Gallatin city leaders are scheduled to discuss the possibility of a moratorium on new apartment developments next week.
The item was added to the Gallatin City Council committee meeting agenda for Feb. 11 at the request of District 4 Councilman Craig Hayes, who said his decision was based on public interest regarding the topic.
“We’ve had a lot of people ask why we don’t do a moratorium,” Hayes told the Gallatin News. “Let’s get it out in the open and see if we can actually do one or not on apartments.”
The discussion comes in the wake of two new apartment developments totaling 260 combined units that were approved 6-0 with one abstention by the Gallatin Planning Commission last week.
Since both properties received their existing Multiple Residential and Office (MRO) District zoning prior to July 14, 1998, only a final master development plan is required to be approved by the planning commission, according to the city’s current zoning regulations. Approval from the Gallatin City Council is not required.
“If (someone) brings a site plan that is compliant with the code, you really don’t have a choice but to approve it,” City Planner Bill McCord told members of the planning commission prior to their vote Jan. 27. “If you deny it, it certainly places the city at risk (legally) whether this is an apartment complex or an office building or any other use that only requires site plan approval.”
The largest of the two apartment complexes approved – The Aintree – will be located on 16.53 acres at 210 Douglas Bend Rd. across from Vinings Boulevard, according to plans submitted to the city’s planning department. It will include 10 buildings totaling 240 units, a 55,000-square-foot clubhouse, resort style pool and four pocket park areas.
The other development – Triple B Apartments – will be located on 1.74 acres at 743 North Water Ave. near Eastover Street and Municipal Park. It will feature five buildings with a total of 20 units.
In recent months, city leaders have heard concerns from residents regarding the impact new residential developments will have on area schools.
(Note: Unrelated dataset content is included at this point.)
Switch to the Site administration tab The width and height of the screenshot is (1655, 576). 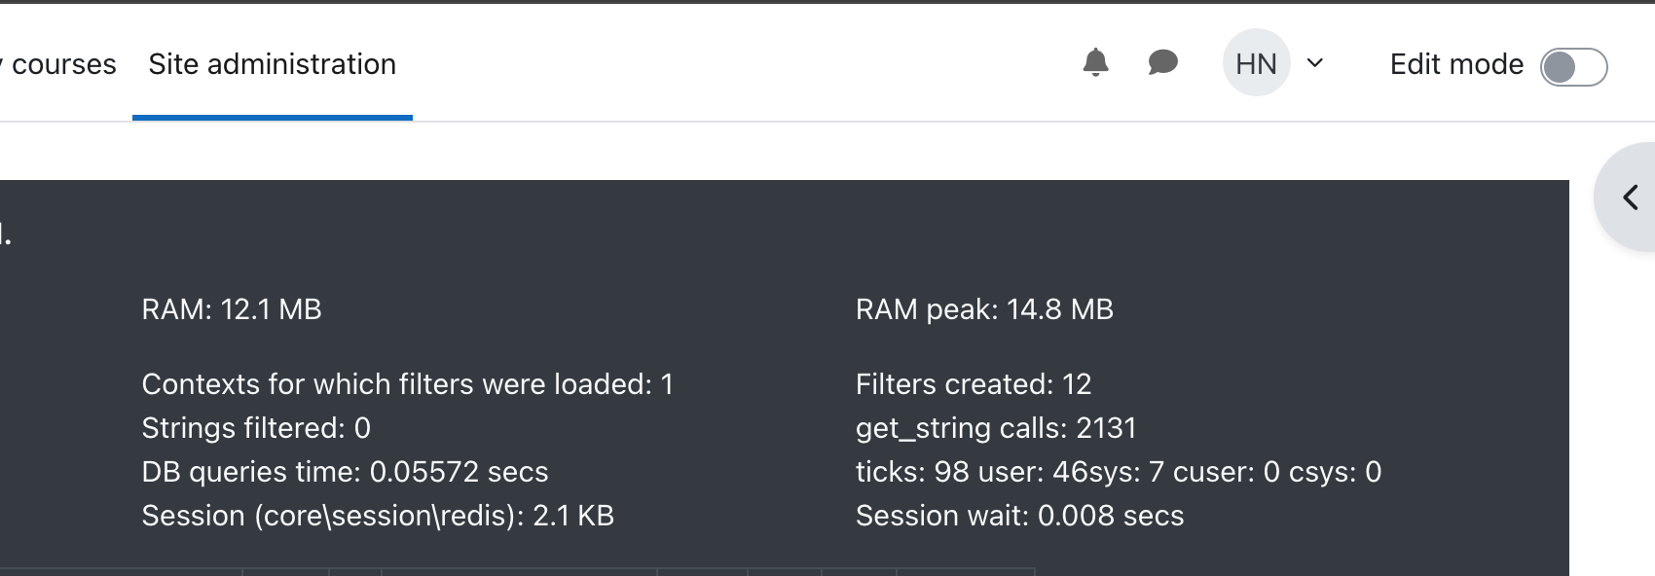[x=273, y=64]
According to planning department staff, Sumner County Schools officials review all of the projects that come through the city on a monthly and quarterly basis so they can use that information for the school system’s long-range capital planning.
“Apartments are a harder issue to address because they come online at one time and a lot of students are coming into our system all at once,” added At-Large Gallatin City Councilman Shawn Fennell, who also serves on the planning commission. “I’ve been against apartments the whole time. I don’t like them. That’s just what it is, but (Sumner County Schools Director) Del Phillips said we’re okay right now and that we can handle the additional students.
“Had this been a rezoning issue… I wouldn’t support it.”
Despite vocal concern about apartments, some members of the planning commission did say last week they were happy with the design and lower two-story profile of the proposed 240-unit Aintree development on Douglas Bend Road.
“If you’re going to have apartments, it’s the best transition to that surrounding neighborhood,” Gallatin Planning Commission Chairman John Puryear added. “I think it’s a good fit for the area.”
The Gallatin City Council is scheduled to discuss the possibility of a moratorium on apartments during its next committee meeting on Tuesday, Feb. 11. The meeting will take place at city hall and begin at 6 p.m.